*TASK INSTRUCTIONS*
Can you copy the records word for word, from the line with "You are a GUI" through the end of the records, and leave the pictures out?

*EXERCISE MATERIAL*
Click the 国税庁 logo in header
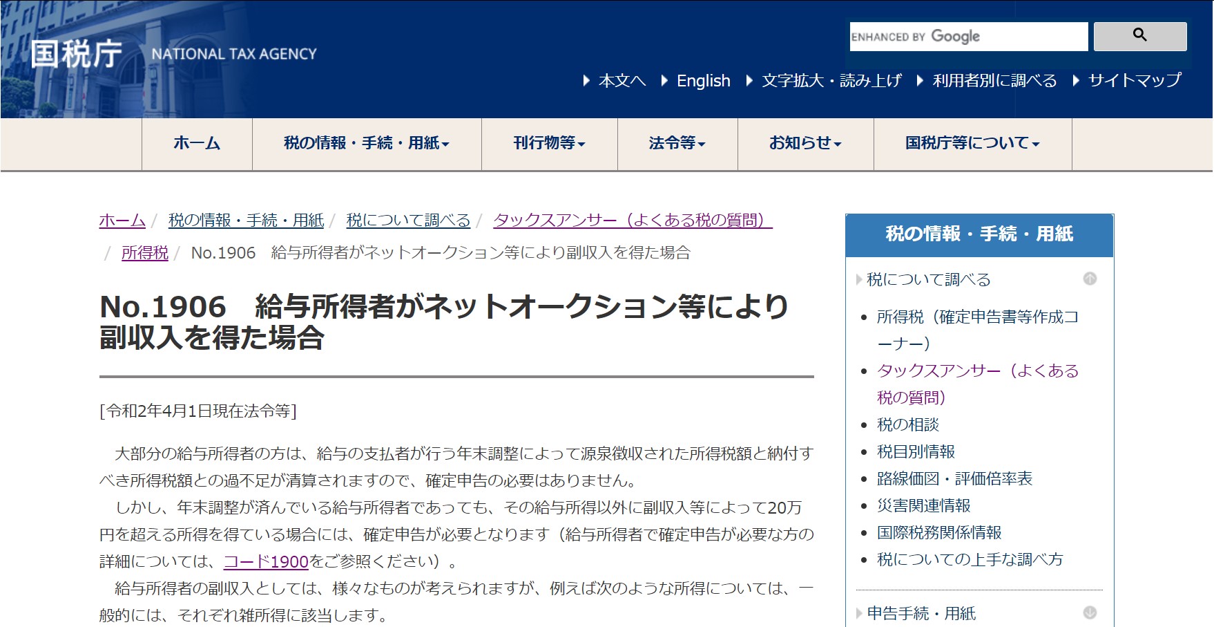This screenshot has width=1214, height=627. coord(76,54)
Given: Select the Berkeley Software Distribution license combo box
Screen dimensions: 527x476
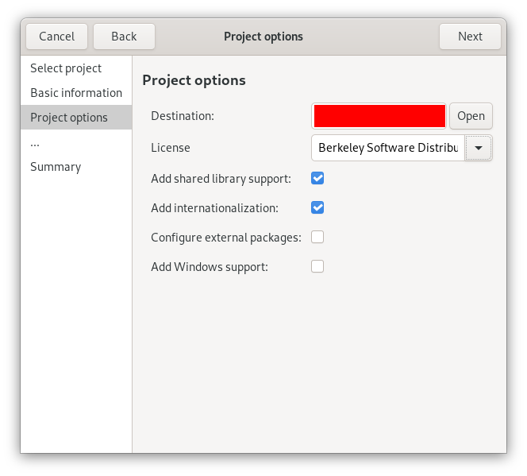Looking at the screenshot, I should [387, 148].

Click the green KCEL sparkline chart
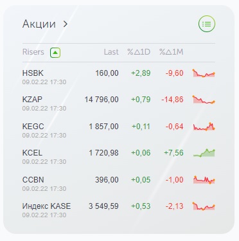coord(204,153)
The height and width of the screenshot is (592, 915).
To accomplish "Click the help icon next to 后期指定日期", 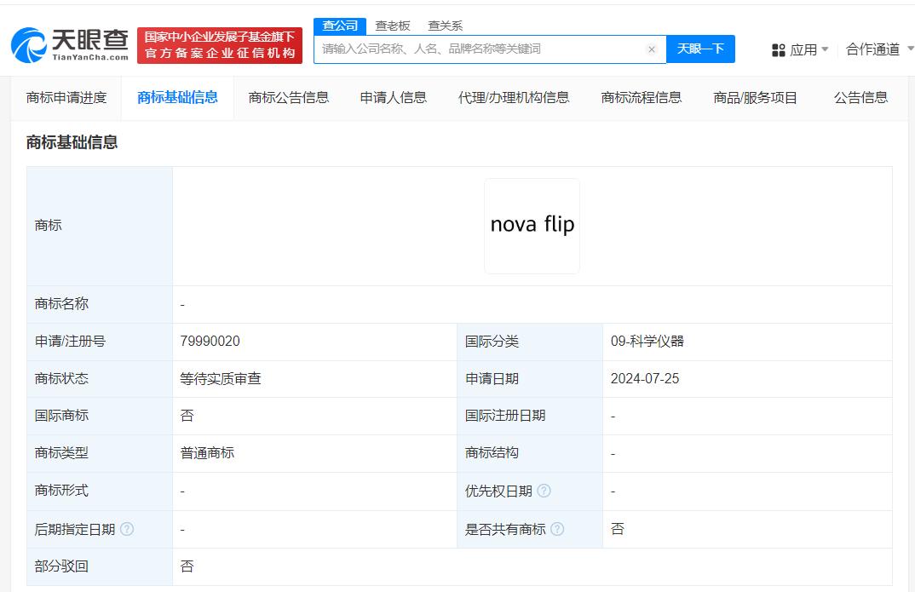I will (x=126, y=529).
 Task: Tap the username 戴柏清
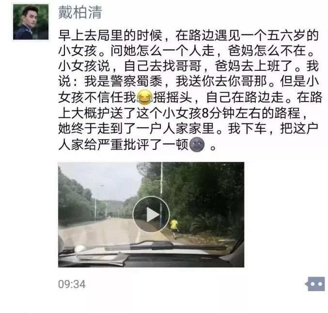[80, 12]
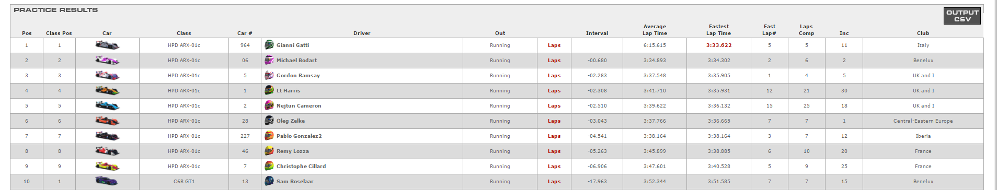Open Laps link for Lt Harris
Screen dimensions: 997x190
point(554,91)
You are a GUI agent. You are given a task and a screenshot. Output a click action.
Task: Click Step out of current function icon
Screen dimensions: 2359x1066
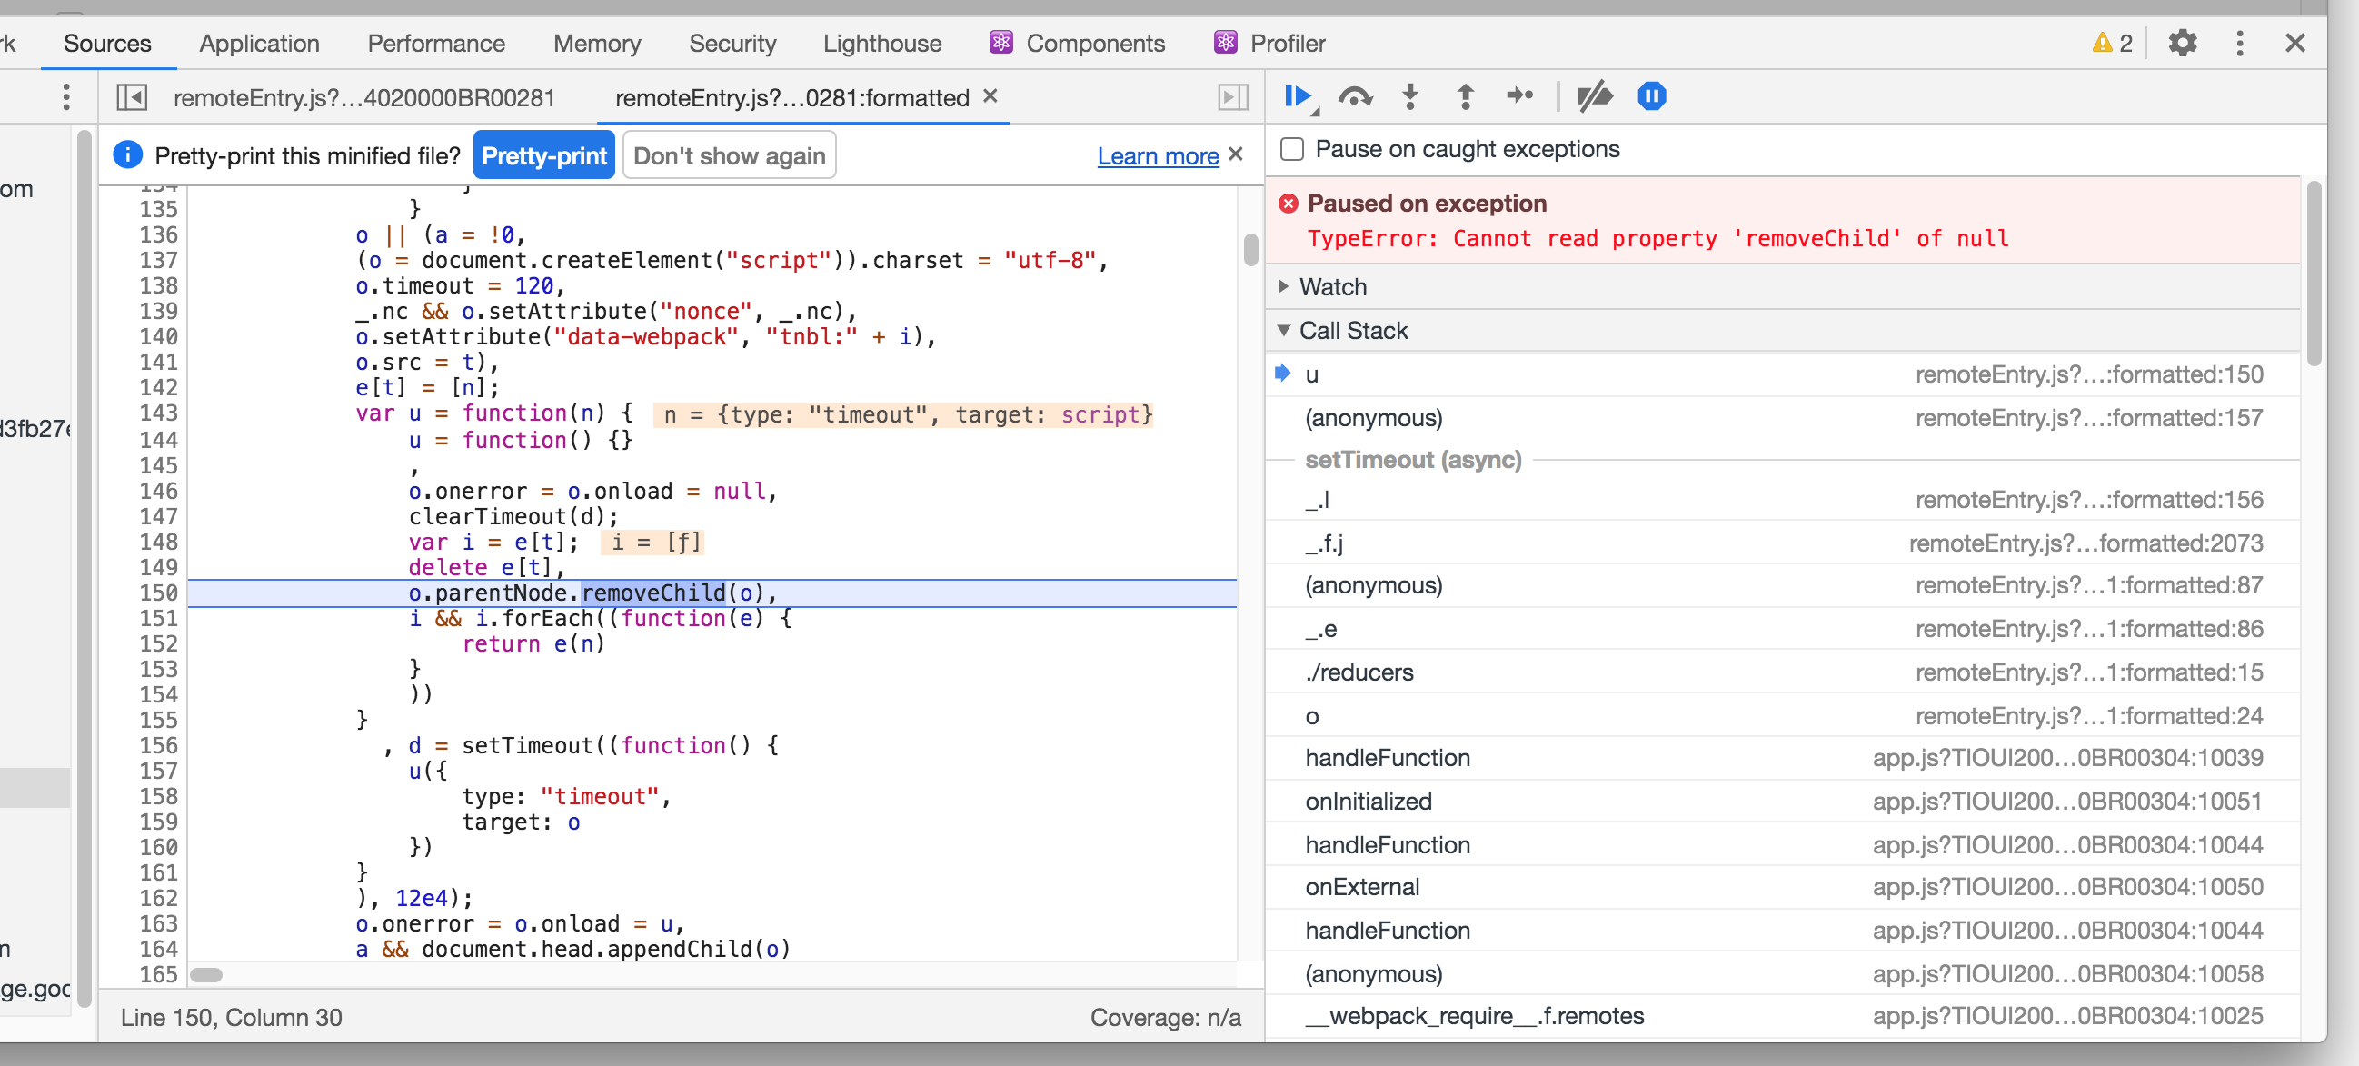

*PROBLEM SOLUTION*
You are a GUI agent. You are given a task and a screenshot. Output a click action.
Task: Click Step out of current function icon
Screen dimensions: 2359x1066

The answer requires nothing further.